Legally Blonde 2 : Red White & Blonde
Harvard's fave hot-pink grad goes to Washington to defend animal rights and keep four-legged critters out of the hands of evil cosmetics testers.
Legally Blonde, with its ditzy charm, more than implausible (but still fun) plot and likeable characters, launched Reese Witherspoon's career into the stratosphere--let's hope Blonde 2 doesn't bring it plummeting back down to earth. When last we left sunny Elle Woods, she'd surprised everyone--including herself--by graduating from Harvard Law School while maintaining her principles and earning fellow students' respect. In the sequel, Elle is on the brink of making it big in her job at a law firm until she decides animal rights are her new cause--you see, her beloved Chihuahua Bruiser's mom has been found as a subject in a cosmetics testing lab, and Elle needs to get her out in time for her impending wedding to Emmett (Luke Wilson). After the firm fires her, Elle decides it's time to change animal testing laws, so she hits Washington to join the staff of Representative Rudd (Sally Field) as a lobbyist. As sweet as she is callow, our girl Elle soon learns politics makes strange bedfellows, and when all doesn't go as planned, she calls on all her allies--Sid the doorman (Bob Newhart), Paulette the stylist (Jennifer Coolidge), her Delta Nu sorority sisters and, unexpectedly, a few Washington higher-ups to help pass ''Bruiser's Bill'' and free animals everywhere.

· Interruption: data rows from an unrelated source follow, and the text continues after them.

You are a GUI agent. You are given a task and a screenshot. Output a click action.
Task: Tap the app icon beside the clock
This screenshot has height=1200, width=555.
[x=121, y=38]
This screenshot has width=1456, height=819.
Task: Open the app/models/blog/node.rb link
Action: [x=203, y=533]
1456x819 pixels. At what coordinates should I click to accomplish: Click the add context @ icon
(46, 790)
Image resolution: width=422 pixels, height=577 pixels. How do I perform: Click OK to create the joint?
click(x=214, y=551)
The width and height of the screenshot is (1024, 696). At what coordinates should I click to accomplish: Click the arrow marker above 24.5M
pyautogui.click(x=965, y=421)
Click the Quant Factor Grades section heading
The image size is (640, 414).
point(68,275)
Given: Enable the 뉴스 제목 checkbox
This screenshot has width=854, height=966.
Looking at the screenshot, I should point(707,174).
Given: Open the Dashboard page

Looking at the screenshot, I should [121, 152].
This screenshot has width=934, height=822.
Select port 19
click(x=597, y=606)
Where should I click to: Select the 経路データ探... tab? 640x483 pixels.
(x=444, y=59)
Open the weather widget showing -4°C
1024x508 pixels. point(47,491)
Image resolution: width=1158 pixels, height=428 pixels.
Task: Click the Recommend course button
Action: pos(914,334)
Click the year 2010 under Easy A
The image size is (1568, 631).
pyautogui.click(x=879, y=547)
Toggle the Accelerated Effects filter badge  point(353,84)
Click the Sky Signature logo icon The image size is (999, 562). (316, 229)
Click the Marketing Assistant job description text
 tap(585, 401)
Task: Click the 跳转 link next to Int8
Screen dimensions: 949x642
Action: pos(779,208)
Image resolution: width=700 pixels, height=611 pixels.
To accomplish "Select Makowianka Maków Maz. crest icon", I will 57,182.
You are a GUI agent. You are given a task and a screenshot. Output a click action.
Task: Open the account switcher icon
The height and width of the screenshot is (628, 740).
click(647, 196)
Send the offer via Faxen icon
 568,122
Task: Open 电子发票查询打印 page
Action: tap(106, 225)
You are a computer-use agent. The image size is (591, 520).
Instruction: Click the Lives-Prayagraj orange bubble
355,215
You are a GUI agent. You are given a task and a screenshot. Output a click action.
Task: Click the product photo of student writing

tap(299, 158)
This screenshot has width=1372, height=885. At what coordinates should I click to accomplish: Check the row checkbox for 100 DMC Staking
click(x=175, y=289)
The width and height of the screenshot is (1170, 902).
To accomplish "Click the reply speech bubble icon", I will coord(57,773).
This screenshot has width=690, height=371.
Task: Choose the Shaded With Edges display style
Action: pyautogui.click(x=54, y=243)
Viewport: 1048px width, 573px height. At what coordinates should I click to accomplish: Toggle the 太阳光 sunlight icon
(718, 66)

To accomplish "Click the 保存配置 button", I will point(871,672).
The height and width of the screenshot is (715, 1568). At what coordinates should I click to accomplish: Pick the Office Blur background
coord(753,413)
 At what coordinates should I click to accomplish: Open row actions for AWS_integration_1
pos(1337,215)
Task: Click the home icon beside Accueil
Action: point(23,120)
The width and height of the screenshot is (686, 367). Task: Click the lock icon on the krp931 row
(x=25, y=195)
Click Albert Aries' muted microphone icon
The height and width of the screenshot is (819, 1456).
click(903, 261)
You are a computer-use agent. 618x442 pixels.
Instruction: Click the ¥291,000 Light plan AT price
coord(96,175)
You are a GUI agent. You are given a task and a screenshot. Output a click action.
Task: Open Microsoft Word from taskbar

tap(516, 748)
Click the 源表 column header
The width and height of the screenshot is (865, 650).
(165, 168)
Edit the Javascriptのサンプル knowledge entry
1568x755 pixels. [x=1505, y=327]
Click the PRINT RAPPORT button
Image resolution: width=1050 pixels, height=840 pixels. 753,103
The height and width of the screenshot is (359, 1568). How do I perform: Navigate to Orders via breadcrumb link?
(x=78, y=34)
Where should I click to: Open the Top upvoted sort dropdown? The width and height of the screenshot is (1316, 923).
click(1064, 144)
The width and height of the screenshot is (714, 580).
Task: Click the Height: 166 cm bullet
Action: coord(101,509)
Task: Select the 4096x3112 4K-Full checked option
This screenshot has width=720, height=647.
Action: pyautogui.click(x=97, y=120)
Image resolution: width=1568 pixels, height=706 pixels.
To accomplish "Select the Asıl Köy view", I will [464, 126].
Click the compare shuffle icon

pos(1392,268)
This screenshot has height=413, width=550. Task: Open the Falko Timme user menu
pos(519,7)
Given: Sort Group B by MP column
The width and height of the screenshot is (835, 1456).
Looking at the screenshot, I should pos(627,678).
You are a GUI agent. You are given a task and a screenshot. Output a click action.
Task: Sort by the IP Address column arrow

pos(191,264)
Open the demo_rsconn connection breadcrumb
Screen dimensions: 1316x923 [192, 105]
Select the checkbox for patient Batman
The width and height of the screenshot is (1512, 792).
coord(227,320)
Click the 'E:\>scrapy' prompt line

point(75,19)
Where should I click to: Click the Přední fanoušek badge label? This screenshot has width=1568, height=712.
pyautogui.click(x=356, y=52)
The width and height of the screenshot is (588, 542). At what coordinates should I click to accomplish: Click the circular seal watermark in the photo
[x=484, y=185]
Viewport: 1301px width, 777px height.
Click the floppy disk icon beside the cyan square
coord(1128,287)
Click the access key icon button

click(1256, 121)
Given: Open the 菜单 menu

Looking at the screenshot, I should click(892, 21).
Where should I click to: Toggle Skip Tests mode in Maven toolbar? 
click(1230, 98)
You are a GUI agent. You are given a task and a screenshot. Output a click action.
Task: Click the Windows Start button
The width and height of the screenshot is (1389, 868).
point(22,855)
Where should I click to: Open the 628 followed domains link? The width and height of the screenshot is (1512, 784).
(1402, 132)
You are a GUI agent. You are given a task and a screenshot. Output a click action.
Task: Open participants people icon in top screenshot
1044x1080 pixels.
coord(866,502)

Witherspoon is saddled with the unenviable task of having to carry this mess of a movie, which falls way below the standard set by the first (which, while no Oscar contender, was amusingly original and delightfully heartfelt). We are well aware of the formula here: Elle's going to get what she wants, whether by default or design, and win over even her enemies in the process. What happened to Elle on the way to Washington? She's a style-obsessed dingbat, true--but she did graduate from law school with determination, hard work and some luck. Here she is so incredibly, unbelievably stupid and naïve you'd think she was sending up her own character--this film has her almost completely relying on her rich friends, well-placed connections and incidental accidents to get what she wants, instead of using what was intriguing about this character in the first place--a self-awareness that yes, she's a ditz, but she knows how to use her type of smarts to accomplish goals. Sadly, Witherspoon's once-charming character is so dumbed-down even the savviest actress couldn't overcome its problems. As for the supporting cast, Wilson is lackluster as Emmett, Coolidge's stylist has some of the--if not the only--funniest lines in the film, and Regina King gives a solid performance as staffer Grace, Elle's enemy, as does Field as convincingly sly Rep. Rudd.
Somebody at MGM should have snatched the rose-colored-lensed camera out of director Charles Herman-Wurmfeld's (Kissing Jessica Stein) hands at the first sight of the dailies. We've got: a nearly brain-dead heroine, hackneyed supporting characters, a contrived plot and gay dogs. That's right, gay dogs. Nothing says ''I believe in animal rights'' like dressing your male dog in pink tutus and carrying him around in a pet purse--that's dignity for you. Herman-Wurmfeld's confectioner-sweet, pink cloud concoction is so sticky syrupy and air-popped, you may find yourself floating in your theater seat, it's so much fluffy entertainment. What's kind of odd is that all this fluff is juxtaposed with the downright dull storyline of getting a bill passed through Congress--funny movie fodder that's not. On the flip side, you won't find yourself feeling bored as much as guilty for laughing at its few admittedly laugh-out-loud scenes.
Reese Witherspoon's sincerest, most gallant efforts aside, Legally Blonde 2 is as light and sugary as cotton candy, but the taste it leaves behind is more saccharine than sweet.